### [EXERCISE TASKS]
1. Quote the Fox DHX 5 rebuild thread from "The shaft seal" to "x 3.53 (N70)".
2. Lay out the rows from the line with "Given: Select the 틱 tick period tab" to the end of the rows as a numbered list, skipping blank lines. Omit the pictures from your answer.

# Fox DHX 5 Home rebuild



## Nick_M2R (Oct 18, 2008)

Hi all
I recently noticed that my 09 dhx 5 coil has a oil leak on the main shaft, so i think the main seal is blown, which is probably my fault as i used to turn the shaft round when i took the spring off :bluefrown: 
Well after many unanswered calls and emails to the Aussie rebuild center (dirt works)
I have decided to do a rebuild my self, i have looked through many sites and have a really good idea of how to do the rebuild.
One question remains however and that is were can i get a new o ring seal?
Could i just go to a auto store or hardware store and buy a identical one? or could i buy one from mojo in the uk?
Would love to hear peoples thoughts
Cheers


----------



## davep (Mar 11, 2005)

Seal suppler in any city should be able to match it for you.

I _think _the specs were posted @ Ridemonkey most likely by Udi...either way it should be easy to match.

edit here is his post:

_Hey guys - quick reply since i'm late for work

The shaft seal is only an o-ring, there is another yellow thing that looks like an oil seal but it only ACTS as a dust wiper - so you can reuse it. The o-ring is black and sits in its own seat behind the yellow wiper.

The o-ring is an imperial size:

12.29 x 3.53 (N70)

Where 12.29mm is the ID, 3.53mm is the cross section width and N70 is the hardness.

Replace that and you should be set. If it's not leaking or seeping at all then there's no need_


----------



## AznRider (Jun 20, 2008)

Please post some pics of the strip down...i'm subscribing to this one!


----------



## 4JawChuck (Dec 1, 2008)

davep said:


> Seal suppler in any city should be able to match it for you.
> 
> _The o-ring is an imperial size:_
> 
> ...


Uhh...that works out to a 31/64" ID and 49/64" OD ? Not exactly either.

That is no standard size Imperial o-ring, nor a standard size metric one either. Need to know if its Nitrile, Buna-N, or Silicone too. Kinda important to know what type of o-ring it is to even order one, my guess is its Nitrile but who knows? They don't make o-rings in various durometers without special order either. Unless you know for sure what weight oil to use and can get the proper o-ring I wouldn't touch that job with a 10 ft pole.

Send it in, be cheaper in the long run...thats a critical component and no place to be experimenting unless you can test it safely on a dyno somewhere.


----------



## Nick_M2R (Oct 18, 2008)

4jawchuck: 
I would love to send it in to get fixed, but after 15 unanswered emails and 10 phone calls that end up saying "this number has been disconnected", to the local fox service center, ive given up on them, besides life's and adventure and i want to learn how to rebuild things like this myself, will save me a **** load of time and money in the future, and i love to tear things apart for the hell of it.

AznRider:
ill will certainly post pic's up of the rebuild process, i've i wanted to see one for a long time, it would be a great addition to this site. Im surprised that no one else has posted one yet seeing how popular the dhx's are. Just gotta get the fluid and seal as well as some tools and in the summer holidays ill be tearing her down .


----------



## Jerk_Chicken (Oct 13, 2005)

### [RAW DATA]
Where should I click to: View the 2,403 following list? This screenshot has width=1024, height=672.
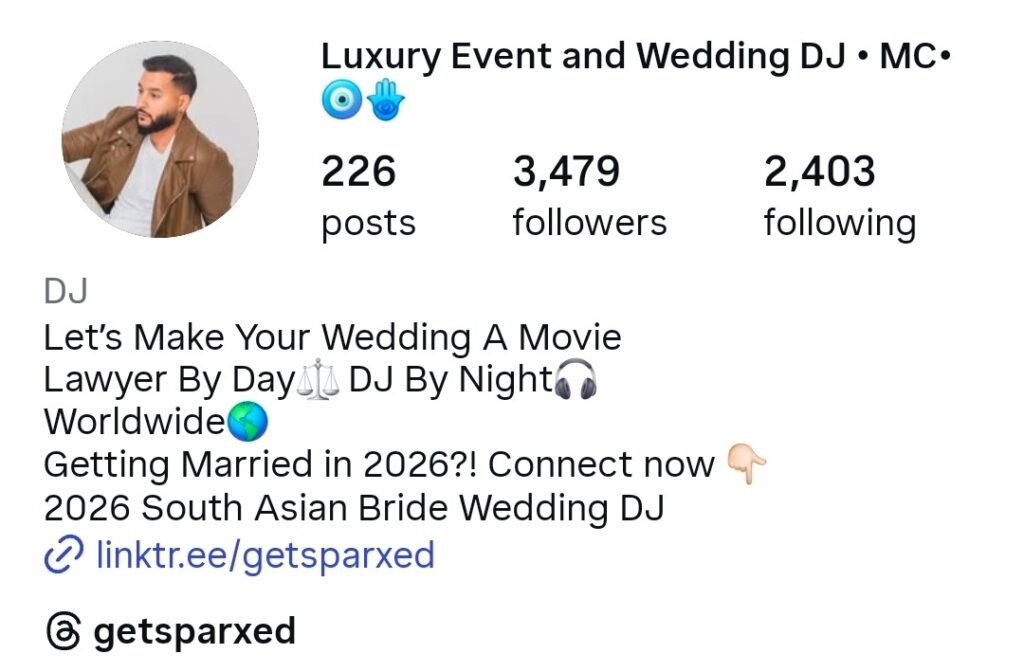coord(840,196)
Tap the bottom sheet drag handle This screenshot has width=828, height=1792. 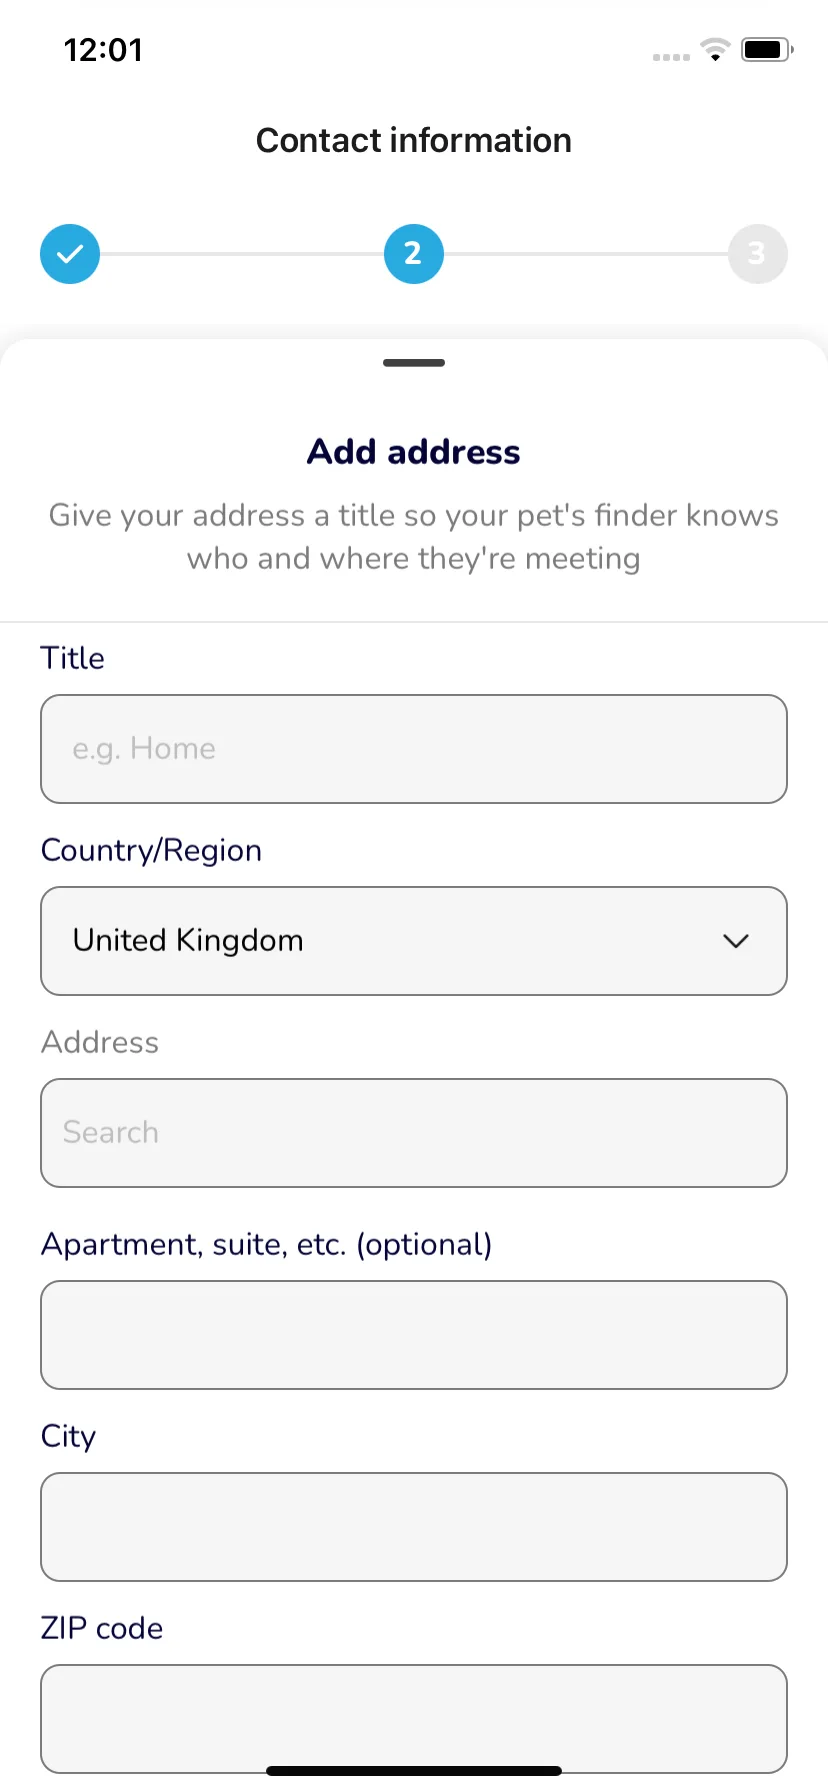tap(414, 363)
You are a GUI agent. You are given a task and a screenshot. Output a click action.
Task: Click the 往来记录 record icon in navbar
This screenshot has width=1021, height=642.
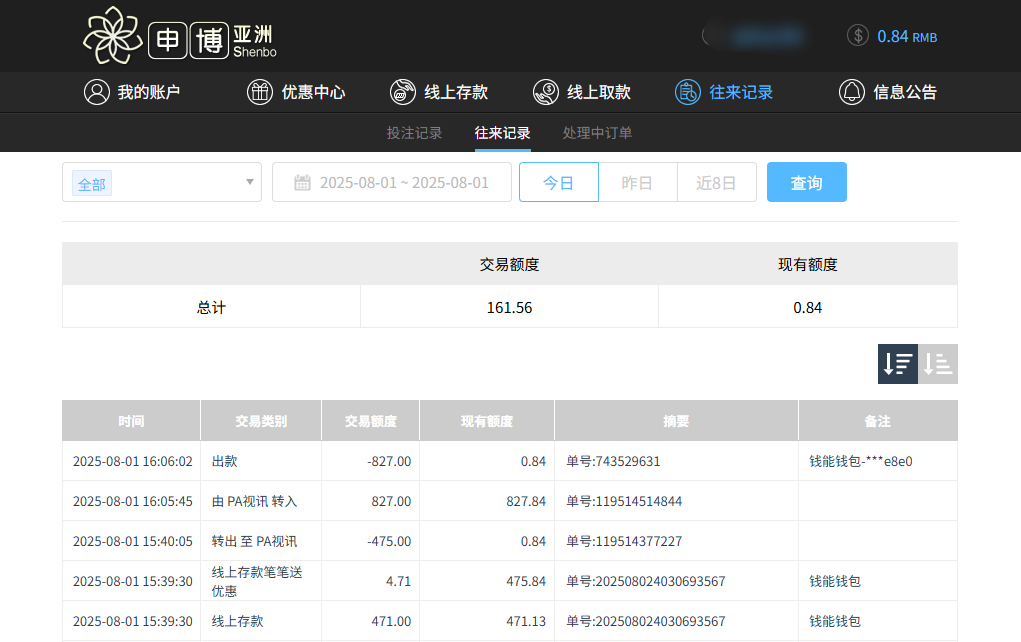687,92
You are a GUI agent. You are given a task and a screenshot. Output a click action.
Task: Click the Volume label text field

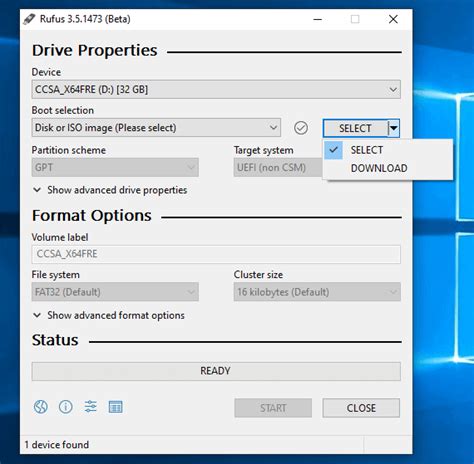point(216,254)
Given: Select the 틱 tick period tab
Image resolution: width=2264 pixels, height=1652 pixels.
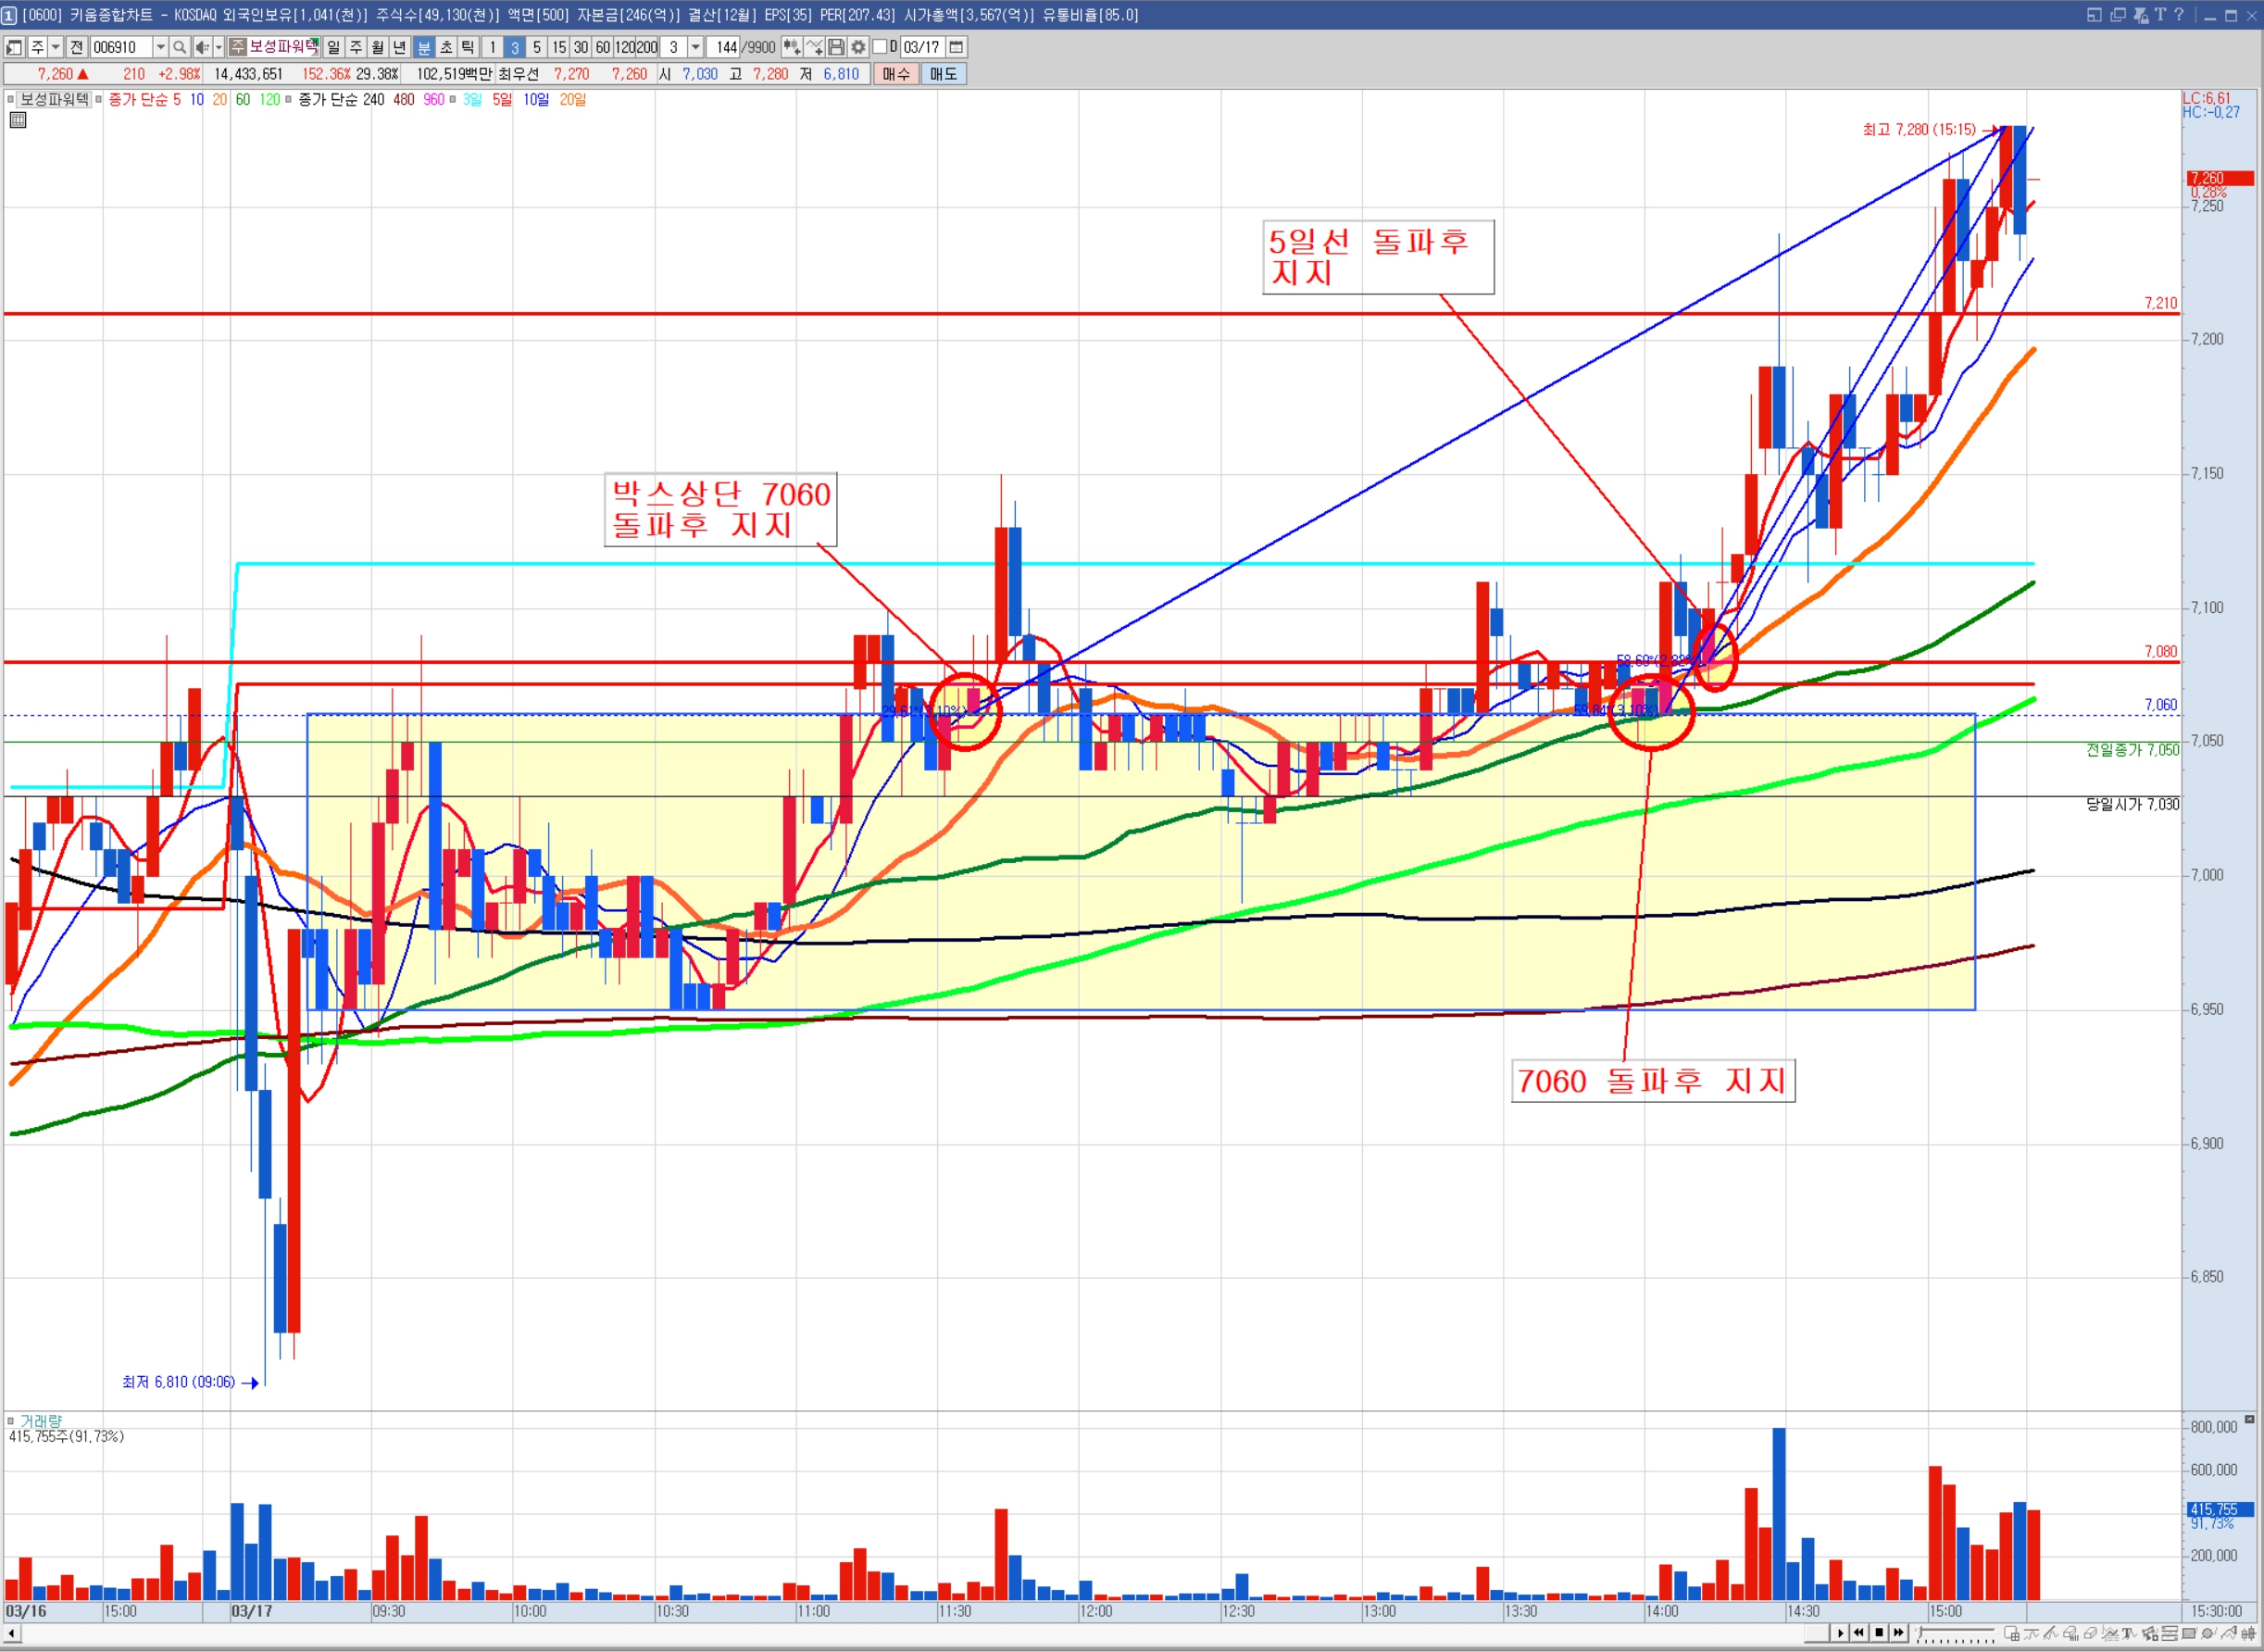Looking at the screenshot, I should [467, 47].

### [RESPONSES TO THE EXERCISE]
1.
The shaft seal is only an o-ring, there is another yellow thing that looks like an oil seal but it only ACTS as a dust wiper - so you can reuse it. The o-ring is black and sits in its own seat behind the yellow wiper.

The o-ring is an imperial size:

12.29 x 3.53 (N70)

2.
1. Given: Select the 틱 tick period tab
2. Image resolution: width=2264 pixels, height=1652 pixels.
3. Looking at the screenshot, I should [467, 47].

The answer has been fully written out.